AUTHOR=Van Opstal A. John , Noordanus Elisabeth TITLE=Towards personalized and optimized fitting of cochlear implants JOURNAL=Frontiers in Neuroscience VOLUME=17 YEAR=2023 URL=https://www.frontiersin.org/journals/neuroscience/articles/10.3389/fnins.2023.1183126 DOI=10.3389/fnins.2023.1183126 ISSN=1662-453X ABSTRACT=

A cochlear implant (CI) is a neurotechnological device that restores total sensorineural hearing loss. It contains a sophisticated speech processor that analyzes and transforms the acoustic input. It distributes its time-enveloped spectral content to the auditory nerve as electrical pulsed stimulation trains of selected frequency channels on a multi-contact electrode that is surgically inserted in the cochlear duct. This remarkable brain interface enables the deaf to regain hearing and understand speech.
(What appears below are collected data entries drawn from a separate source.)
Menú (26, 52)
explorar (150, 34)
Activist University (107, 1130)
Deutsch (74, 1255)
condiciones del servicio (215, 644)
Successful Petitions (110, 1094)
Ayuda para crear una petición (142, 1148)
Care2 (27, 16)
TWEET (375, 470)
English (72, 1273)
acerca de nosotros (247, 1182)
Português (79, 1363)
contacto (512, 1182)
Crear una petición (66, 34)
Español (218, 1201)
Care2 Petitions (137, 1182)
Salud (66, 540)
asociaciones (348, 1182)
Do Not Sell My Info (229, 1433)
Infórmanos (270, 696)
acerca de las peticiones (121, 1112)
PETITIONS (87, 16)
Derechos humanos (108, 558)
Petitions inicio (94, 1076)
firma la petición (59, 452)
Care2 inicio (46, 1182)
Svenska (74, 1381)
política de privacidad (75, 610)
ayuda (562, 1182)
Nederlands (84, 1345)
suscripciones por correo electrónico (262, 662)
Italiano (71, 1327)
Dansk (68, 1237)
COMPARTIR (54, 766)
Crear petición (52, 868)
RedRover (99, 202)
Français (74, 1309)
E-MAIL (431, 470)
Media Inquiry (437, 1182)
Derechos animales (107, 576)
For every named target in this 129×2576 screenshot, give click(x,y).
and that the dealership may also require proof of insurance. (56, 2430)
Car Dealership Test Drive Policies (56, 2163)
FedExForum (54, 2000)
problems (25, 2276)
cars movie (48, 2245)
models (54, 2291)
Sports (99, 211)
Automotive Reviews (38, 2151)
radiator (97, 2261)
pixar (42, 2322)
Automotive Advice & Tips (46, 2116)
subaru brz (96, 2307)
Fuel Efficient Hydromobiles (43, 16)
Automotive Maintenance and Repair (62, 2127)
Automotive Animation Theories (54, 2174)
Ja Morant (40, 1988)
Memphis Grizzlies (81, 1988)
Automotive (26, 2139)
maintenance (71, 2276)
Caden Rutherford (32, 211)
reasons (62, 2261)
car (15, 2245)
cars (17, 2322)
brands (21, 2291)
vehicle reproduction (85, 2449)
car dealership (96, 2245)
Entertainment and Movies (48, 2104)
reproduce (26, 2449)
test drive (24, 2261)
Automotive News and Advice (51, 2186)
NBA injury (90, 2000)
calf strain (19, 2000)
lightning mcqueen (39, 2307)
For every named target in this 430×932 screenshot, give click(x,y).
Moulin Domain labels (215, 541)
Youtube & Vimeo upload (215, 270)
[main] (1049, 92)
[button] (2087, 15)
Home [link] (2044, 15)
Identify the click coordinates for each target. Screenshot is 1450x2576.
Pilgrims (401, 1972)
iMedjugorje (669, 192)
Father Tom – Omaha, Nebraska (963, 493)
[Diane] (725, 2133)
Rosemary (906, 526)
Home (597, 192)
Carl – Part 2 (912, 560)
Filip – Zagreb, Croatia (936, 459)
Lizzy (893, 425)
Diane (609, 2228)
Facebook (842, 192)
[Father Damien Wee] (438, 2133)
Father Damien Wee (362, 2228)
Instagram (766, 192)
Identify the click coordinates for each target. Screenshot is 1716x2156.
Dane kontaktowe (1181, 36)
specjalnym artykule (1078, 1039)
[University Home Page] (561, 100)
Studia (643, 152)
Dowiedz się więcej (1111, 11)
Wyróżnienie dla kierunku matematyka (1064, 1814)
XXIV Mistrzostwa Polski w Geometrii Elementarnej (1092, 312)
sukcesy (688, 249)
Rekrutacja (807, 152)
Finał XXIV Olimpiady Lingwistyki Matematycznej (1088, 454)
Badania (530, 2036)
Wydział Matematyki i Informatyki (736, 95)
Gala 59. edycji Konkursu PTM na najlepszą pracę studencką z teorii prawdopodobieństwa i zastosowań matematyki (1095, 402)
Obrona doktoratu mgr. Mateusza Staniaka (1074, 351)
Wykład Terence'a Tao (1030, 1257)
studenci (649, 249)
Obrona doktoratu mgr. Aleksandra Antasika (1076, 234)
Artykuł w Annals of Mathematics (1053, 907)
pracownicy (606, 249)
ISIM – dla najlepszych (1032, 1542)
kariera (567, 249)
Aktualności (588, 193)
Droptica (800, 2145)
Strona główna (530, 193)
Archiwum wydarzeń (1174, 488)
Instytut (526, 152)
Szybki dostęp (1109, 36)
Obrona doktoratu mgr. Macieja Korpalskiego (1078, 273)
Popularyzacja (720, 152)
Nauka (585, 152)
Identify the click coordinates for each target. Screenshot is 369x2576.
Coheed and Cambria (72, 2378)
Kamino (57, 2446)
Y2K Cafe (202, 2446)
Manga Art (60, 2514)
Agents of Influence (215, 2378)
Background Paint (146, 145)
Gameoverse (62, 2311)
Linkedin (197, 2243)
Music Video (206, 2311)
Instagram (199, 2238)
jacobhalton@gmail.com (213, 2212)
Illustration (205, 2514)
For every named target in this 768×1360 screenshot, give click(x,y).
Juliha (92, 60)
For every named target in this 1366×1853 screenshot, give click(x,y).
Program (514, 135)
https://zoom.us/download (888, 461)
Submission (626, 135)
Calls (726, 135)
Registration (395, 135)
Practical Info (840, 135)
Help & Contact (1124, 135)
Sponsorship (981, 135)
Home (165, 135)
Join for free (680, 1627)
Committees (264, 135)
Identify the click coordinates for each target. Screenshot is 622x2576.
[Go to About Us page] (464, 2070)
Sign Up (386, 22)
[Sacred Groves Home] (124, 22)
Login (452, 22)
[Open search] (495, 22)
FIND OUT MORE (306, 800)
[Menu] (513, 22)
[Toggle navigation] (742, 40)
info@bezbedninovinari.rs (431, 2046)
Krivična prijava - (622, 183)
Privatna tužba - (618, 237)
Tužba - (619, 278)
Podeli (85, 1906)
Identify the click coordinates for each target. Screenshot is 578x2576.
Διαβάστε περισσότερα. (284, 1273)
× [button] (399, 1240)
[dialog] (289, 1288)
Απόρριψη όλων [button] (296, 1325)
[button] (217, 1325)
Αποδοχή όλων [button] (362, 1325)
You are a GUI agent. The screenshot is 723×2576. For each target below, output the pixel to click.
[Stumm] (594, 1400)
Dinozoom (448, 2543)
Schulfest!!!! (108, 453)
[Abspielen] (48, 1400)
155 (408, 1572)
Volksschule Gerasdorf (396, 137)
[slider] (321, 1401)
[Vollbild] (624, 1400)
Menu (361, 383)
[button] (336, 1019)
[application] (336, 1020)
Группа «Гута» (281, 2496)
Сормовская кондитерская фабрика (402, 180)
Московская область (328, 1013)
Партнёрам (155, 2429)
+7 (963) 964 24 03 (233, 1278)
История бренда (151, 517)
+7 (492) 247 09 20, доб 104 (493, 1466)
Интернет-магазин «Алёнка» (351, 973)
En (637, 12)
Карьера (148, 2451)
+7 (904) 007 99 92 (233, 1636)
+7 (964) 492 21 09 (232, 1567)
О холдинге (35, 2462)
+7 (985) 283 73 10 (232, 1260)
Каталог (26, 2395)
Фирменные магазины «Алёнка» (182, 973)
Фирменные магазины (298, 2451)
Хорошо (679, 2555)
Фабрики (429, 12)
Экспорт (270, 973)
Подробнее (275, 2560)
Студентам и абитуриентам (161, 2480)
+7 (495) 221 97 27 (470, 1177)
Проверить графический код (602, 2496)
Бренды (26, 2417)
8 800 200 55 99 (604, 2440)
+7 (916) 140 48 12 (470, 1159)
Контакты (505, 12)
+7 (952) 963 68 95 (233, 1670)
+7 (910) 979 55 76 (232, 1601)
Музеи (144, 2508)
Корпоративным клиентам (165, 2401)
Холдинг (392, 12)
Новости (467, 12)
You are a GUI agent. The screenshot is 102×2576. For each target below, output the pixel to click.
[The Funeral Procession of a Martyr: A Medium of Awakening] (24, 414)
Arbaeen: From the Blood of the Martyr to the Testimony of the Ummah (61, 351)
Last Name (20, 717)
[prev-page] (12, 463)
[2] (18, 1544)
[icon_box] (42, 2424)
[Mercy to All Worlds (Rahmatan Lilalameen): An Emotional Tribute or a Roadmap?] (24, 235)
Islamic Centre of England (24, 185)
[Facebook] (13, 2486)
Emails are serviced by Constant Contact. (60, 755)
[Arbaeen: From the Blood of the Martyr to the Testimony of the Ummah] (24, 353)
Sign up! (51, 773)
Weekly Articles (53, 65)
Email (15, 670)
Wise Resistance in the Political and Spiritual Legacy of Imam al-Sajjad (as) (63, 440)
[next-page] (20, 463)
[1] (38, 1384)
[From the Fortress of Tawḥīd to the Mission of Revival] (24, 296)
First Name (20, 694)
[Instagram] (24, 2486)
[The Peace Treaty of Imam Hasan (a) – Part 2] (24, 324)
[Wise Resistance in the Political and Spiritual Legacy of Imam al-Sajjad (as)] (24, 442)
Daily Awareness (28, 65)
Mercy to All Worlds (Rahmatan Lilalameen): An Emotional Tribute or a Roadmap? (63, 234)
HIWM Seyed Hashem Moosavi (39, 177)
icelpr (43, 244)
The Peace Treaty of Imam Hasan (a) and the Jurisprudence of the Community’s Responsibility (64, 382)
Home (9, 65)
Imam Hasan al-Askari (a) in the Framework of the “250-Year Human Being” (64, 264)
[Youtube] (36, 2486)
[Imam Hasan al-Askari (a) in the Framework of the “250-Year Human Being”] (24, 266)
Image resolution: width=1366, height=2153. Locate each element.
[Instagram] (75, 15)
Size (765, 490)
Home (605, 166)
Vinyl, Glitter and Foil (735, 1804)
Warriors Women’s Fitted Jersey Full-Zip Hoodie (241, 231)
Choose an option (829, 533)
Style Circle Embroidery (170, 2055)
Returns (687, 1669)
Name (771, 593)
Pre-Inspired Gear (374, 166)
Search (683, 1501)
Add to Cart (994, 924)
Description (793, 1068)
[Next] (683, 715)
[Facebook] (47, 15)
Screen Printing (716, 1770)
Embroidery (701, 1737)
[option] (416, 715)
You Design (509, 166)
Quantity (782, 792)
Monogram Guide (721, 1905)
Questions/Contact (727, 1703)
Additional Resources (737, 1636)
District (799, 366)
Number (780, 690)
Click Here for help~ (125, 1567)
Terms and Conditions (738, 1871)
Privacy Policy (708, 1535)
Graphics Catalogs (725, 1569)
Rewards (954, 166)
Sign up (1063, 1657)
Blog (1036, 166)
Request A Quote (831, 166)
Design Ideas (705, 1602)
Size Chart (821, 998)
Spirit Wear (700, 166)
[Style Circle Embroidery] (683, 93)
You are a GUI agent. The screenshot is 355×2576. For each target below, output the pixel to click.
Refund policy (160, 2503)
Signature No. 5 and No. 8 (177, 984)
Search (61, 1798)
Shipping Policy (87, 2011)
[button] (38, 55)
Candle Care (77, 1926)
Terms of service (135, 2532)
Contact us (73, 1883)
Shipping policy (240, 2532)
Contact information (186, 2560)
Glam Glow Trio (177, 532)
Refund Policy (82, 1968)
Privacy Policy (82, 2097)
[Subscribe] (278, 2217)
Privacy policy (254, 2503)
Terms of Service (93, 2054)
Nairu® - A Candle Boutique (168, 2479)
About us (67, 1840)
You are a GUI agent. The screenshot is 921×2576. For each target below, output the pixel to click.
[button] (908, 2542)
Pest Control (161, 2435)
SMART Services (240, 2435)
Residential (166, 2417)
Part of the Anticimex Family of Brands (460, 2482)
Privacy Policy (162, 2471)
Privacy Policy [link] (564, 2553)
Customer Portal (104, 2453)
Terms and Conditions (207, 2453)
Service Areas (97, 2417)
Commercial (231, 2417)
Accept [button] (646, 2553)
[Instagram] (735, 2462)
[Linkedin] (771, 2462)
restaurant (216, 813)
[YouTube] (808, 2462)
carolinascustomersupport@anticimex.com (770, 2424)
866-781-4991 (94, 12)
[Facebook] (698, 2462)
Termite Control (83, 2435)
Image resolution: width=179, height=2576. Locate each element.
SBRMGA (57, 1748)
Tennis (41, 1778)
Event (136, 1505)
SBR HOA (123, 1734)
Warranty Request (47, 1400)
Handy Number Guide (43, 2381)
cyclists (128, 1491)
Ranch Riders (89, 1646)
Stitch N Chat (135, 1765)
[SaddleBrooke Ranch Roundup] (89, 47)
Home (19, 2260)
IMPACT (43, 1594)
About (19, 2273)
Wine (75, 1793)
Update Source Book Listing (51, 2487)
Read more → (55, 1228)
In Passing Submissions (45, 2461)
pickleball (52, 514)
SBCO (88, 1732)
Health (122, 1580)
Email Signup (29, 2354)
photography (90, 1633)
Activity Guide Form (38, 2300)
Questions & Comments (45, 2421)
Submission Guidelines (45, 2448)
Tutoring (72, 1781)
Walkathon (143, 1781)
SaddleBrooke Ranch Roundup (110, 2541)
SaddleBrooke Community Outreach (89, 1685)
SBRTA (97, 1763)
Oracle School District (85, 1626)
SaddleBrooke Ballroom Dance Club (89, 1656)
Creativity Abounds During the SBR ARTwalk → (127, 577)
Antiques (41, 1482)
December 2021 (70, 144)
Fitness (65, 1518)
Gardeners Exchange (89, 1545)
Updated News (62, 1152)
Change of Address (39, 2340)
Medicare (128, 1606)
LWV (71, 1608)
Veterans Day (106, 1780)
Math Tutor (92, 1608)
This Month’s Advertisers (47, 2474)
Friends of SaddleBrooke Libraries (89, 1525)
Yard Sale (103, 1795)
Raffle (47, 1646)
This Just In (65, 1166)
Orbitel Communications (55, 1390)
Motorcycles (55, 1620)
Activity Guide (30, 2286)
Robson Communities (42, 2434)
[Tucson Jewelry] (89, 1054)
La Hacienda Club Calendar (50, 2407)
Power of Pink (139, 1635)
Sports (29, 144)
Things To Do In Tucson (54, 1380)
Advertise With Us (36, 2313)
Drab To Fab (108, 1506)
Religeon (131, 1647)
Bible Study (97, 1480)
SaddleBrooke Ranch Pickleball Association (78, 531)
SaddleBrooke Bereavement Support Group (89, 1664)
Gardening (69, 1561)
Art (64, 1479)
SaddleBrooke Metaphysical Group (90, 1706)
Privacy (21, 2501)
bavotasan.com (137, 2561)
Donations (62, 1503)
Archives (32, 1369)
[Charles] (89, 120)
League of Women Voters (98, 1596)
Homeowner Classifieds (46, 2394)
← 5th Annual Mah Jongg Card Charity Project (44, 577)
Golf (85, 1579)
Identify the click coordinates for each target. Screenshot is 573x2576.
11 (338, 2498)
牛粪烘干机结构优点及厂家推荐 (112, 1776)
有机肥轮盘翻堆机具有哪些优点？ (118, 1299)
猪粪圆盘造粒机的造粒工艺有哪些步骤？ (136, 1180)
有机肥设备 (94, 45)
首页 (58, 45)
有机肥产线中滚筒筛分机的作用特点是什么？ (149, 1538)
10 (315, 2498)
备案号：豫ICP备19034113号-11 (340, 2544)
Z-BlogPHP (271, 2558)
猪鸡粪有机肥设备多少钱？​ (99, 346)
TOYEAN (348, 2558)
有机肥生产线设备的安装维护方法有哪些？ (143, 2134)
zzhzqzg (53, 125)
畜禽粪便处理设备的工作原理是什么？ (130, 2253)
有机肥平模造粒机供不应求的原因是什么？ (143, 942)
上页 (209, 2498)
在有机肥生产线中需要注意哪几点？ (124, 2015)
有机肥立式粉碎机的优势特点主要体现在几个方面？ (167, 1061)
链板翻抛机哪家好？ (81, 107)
However, tuning of the large (>50) number of parameters of the speech processor, so-called “device fitting,” is a tedious and complex process, which is mainly carried out in the clinic through ‘one-size-fits-all’ procedures. Current fitting typically relies on limited and often subjective data that must be collected in limited time. Despite the success of the CI as a hearing-restoration device, variability in speech-recognition scores among users is still very large, and mostly unexplained. The major factors that underly this variability incorporate three levels: (i) variability in auditory-system malfunction of CI-users, (ii) variability in the selectivity of electrode-to-auditory nerve (EL-AN) activation, and (iii) lack of objective perceptual measures to optimize the fitting. We argue that variability in speech recognition can only be alleviated by using objective patient-specific data for an individualized fitting procedure, which incorporates knowledge from all three levels. In this paper, we propose a series of experiments, aimed at collecting a large amount of objective (i.e., quantitative, reproducible, and reliable) data that characterize the three processing levels of the user’s auditory system. Machine-learning algorithms that process these data will eventually enable the clinician to derive reliable and personalized characteristics of the user’s auditory system, the quality of EL-AN signal transfer, and predictions of the perceptual effects of changes in the current fitting.